Start of EXTRACTED RECORDS
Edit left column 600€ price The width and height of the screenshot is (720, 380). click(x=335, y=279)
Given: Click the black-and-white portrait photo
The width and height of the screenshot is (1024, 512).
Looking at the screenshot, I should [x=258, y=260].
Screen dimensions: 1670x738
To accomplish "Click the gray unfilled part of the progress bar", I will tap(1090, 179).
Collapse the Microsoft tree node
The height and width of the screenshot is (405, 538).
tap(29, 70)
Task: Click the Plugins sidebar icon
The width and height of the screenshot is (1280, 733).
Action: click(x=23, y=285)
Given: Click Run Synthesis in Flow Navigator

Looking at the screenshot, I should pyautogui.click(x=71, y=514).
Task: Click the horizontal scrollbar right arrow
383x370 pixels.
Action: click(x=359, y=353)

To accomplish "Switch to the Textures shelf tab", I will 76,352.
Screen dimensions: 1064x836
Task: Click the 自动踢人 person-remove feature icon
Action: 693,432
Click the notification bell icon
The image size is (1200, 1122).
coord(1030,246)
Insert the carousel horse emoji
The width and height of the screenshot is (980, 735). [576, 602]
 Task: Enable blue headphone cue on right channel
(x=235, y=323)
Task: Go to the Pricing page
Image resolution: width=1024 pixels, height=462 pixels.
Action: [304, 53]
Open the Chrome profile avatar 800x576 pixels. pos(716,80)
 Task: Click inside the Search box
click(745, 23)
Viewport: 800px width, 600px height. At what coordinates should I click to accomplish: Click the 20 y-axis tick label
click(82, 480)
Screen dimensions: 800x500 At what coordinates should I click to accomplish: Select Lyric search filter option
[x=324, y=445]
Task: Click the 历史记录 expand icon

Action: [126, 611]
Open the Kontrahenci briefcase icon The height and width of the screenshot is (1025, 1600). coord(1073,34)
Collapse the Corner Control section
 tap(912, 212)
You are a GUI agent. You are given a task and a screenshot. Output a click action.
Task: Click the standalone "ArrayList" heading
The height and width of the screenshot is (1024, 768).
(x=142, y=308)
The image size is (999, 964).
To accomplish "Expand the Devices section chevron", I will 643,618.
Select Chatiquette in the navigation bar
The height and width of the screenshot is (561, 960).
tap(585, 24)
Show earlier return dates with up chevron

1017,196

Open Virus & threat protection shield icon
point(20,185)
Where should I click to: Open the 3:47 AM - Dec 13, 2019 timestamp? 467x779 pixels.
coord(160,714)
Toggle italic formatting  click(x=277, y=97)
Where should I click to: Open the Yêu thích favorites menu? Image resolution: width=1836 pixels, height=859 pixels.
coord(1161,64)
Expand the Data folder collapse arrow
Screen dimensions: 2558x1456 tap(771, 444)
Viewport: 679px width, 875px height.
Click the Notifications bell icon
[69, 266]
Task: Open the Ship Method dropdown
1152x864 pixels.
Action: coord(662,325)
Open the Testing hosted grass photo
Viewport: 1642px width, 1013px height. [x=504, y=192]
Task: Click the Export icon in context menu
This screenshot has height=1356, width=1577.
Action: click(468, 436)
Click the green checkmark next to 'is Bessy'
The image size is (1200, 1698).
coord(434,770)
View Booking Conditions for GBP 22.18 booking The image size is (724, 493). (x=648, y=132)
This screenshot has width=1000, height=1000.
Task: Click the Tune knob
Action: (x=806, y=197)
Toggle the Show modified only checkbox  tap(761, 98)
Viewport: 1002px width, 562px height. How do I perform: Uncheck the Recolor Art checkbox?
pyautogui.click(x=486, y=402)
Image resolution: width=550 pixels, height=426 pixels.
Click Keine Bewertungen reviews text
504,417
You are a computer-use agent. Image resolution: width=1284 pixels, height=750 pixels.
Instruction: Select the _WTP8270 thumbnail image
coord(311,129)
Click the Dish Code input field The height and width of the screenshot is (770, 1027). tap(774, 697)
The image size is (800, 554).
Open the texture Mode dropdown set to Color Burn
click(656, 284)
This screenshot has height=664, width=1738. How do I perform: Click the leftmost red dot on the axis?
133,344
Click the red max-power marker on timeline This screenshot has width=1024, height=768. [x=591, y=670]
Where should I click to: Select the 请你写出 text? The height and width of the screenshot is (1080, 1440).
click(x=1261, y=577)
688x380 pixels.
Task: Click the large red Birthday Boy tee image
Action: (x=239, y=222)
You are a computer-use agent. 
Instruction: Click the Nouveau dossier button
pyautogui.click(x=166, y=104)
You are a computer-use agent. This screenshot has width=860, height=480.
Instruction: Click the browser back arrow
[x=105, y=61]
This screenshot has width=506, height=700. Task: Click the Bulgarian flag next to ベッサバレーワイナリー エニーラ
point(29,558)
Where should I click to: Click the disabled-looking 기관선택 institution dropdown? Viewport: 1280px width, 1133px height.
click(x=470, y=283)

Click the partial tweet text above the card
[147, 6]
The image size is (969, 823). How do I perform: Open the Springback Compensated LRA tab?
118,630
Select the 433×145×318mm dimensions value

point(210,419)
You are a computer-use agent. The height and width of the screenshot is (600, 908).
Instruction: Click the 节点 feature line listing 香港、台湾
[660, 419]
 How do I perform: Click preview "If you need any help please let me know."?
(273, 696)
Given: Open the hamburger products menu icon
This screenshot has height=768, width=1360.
End of EXTRACTED RECORDS
** PROBLEM TO SOLVE **
What is needed is one number: how many lines of the records above contain the word "Toggle".

** SOLUTION TO THE EXERCISE **
2